— start Excerpted passage —

2024: The Year of the Slow Living Lifestyle

Post By:
Kelly Tolliday
In-House Contributor
Co-Founder
Rising Nature Retreats
Guest Contributor:

I think we can all agree that time seems to speed up around the holidays and New Year. We enter into a frenzied pace - rushing from one party to the next, one store to the other, commitment after commitment. Then, we set resolutions and intentions, making big, bold plans for ourselves as we march our way into the New Year. Usually with little-to-no breathing space to integrate the year behind us.

As successful career women, business owners, mothers, and community leaders, we've become so accustomed to operating at such a high-functioning, high-speed pace that we don't even remember what it's like to slow down:

To enjoy our food- like actually sitting down with a warm meal, and not rushing out the door with a granola bar hanging out of our mouths.

To have a conversation with a friend without the compulsion to check our phone.

To truly be grounded in our bodies rather than living up in our head.

To not need that third cup of coffee in order to push through.

(Are you nodding your head yet? Because this was just me.)

— end Excerpted passage —
— start Data section —

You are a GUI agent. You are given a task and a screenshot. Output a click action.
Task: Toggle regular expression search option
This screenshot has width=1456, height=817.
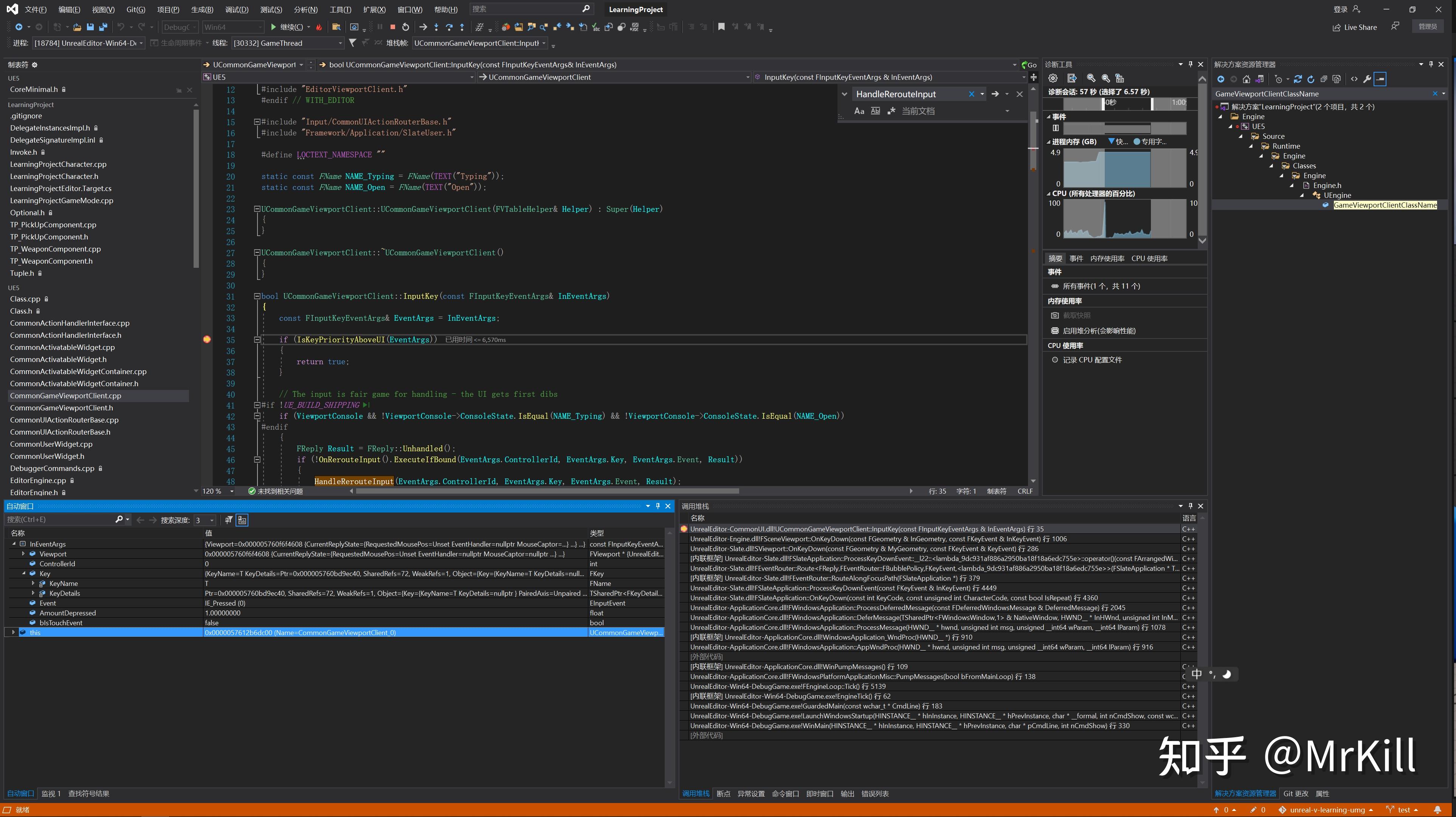tap(892, 111)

— end Data section —

__Problem set__.
a) Answer these about the post on slow living, each on its own line:
(i) Who wrote the post, according to its byline?
(ii) Around what times of year does time seem to speed up?
(iii) Which cup of coffee does the post mention not needing in order to push through?
b) Copy the passage of the slow living post starting at "To enjoy our" and ending at "was just me.)", swapping in "piece of toast" wherever "granola bar" appears.
c) Pick up the post on slow living after its last sentence and keep writing it.

__Answers provided__.
a)
(i) Kelly Tolliday
(ii) Around the holidays and New Year
(iii) The third cup

b)
To enjoy our food- like actually sitting down with a warm meal, and not rushing out the door with a piece of toast hanging out of our mouths.

To have a conversation with a friend without the compulsion to check our phone.

To truly be grounded in our bodies rather than living up in our head.

To not need that third cup of coffee in order to push through.

(Are you nodding your head yet? Because this was just me.)

c)
How a Trip to Greece Changed Everything

Last summer at our Rising Nature Retreat in Greece, we got a taste of what it’s like to slow everything down. In Greek Island culture, there is a rhythm of life that I like to call “the pace of peace.” Experts would call this a “slow living” lifestyle- a pace of life in which nothing is urgent and there’s no need to control the outcome. Can you even imagine?!

It’s a pace of life in which you eat your meal slowly, actually taste the complexity of flavors in your food, enjoy a long, meaningful conversation with a friend, and relish in the simplicities of each part of your day.

To me this was most clearly demonstrated in Greek Island beach days. The parents lie lazily under the shade of a nearby tree. The kids play with sticks and sand- not an iPad. There are no complicated beach set ups or coolers of processed snacks and drinks. You come when you’re inspired and leave when you’re ready, allowing yourself to truly be present and enjoy the simplicity of the moment and the beauty of nature. 

As you can imagine, this pace was not an easy transition for many of the Americans on our retreat, including myself, as the Retreat Leader.

During our first few days in Greece, my type-A, spreadsheet-worshiping, itinerary-planning mind was struggling to truly rest into the moment. It felt like I was learning to meditate all over again. My brain was bouncing all over the place, my body felt fidgety. 

We would order a taxi for 11:00 and us Americans would be in the lobby by 10:50 ready to go. The receptionist would laugh to herself because she knew there were only 3 taxis on the whole island and it wouldn’t likely arrive until 11:30. 

We would ask for the check, after we shoved our food into our mouths, ready to set off to the next activity. The waiters would look at us in disbelief wondering if we even enjoyed our food. (We were actually asked that on multiple occasions!)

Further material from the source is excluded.